▸ **Task to complete**:
Where in the data below does the word "Sort" appear? Copy each line that holds it.

▸ **Saved entries**:
/---
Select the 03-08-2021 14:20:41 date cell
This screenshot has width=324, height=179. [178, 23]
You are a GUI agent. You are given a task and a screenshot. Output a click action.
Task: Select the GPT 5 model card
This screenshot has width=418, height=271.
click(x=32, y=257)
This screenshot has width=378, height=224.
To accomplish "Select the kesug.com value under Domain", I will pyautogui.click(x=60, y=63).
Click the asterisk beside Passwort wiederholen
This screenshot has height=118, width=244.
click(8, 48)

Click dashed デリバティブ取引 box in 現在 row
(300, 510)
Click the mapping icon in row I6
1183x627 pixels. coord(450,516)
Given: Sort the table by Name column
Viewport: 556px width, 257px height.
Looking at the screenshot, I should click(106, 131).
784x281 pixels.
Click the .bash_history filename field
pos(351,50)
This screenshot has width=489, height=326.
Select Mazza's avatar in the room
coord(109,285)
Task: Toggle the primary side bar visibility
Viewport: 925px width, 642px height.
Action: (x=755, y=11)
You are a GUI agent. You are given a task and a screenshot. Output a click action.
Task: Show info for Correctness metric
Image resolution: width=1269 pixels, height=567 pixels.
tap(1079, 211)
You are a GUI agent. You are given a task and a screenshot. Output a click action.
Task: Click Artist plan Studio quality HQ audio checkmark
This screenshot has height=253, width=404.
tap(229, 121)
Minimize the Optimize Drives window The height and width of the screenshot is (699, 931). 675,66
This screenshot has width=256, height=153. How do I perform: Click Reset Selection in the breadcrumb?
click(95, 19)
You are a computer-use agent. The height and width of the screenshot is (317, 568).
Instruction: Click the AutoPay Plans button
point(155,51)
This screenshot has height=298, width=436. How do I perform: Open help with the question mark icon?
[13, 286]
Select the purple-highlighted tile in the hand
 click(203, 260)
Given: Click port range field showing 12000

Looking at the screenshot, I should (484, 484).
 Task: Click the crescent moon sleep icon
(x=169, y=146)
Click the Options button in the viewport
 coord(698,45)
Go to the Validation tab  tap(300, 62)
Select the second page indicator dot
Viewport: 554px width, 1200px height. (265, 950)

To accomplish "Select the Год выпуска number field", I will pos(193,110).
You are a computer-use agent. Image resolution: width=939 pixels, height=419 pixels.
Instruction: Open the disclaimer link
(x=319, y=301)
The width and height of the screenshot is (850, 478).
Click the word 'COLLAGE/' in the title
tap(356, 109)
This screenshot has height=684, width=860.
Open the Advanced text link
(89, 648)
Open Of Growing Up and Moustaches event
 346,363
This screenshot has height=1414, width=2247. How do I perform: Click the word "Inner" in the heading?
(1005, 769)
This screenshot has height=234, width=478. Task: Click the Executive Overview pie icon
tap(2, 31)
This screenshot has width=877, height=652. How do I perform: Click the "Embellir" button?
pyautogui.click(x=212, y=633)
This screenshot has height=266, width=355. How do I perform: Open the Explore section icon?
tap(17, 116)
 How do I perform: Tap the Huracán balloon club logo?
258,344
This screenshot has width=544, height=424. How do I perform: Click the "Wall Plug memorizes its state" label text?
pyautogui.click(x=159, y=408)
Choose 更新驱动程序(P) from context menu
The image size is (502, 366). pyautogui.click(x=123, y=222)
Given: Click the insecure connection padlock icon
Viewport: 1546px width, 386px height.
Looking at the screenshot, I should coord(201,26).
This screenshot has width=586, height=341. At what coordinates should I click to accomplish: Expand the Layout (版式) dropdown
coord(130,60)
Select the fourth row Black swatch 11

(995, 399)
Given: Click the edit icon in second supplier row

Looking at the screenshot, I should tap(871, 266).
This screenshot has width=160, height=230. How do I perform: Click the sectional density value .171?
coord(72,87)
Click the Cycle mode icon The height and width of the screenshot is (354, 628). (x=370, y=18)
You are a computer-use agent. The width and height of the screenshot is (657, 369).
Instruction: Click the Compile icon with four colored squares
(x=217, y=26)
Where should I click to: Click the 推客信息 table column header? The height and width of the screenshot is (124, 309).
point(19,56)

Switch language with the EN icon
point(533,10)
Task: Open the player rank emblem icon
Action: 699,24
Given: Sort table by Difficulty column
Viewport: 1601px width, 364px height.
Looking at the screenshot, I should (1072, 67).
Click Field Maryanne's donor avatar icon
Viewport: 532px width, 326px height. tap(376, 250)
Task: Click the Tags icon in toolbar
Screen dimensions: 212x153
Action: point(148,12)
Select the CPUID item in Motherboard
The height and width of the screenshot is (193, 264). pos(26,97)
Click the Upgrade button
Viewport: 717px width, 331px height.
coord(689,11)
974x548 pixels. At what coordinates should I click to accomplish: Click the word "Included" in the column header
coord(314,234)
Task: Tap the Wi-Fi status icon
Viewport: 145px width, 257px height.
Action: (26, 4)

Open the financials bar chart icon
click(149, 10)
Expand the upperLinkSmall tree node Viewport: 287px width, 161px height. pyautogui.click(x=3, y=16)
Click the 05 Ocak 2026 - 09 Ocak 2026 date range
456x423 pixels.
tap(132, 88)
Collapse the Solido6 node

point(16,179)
\---
▸ **Task result**:
Given: Sort the table by Name column
Given: Sort table by Difficulty column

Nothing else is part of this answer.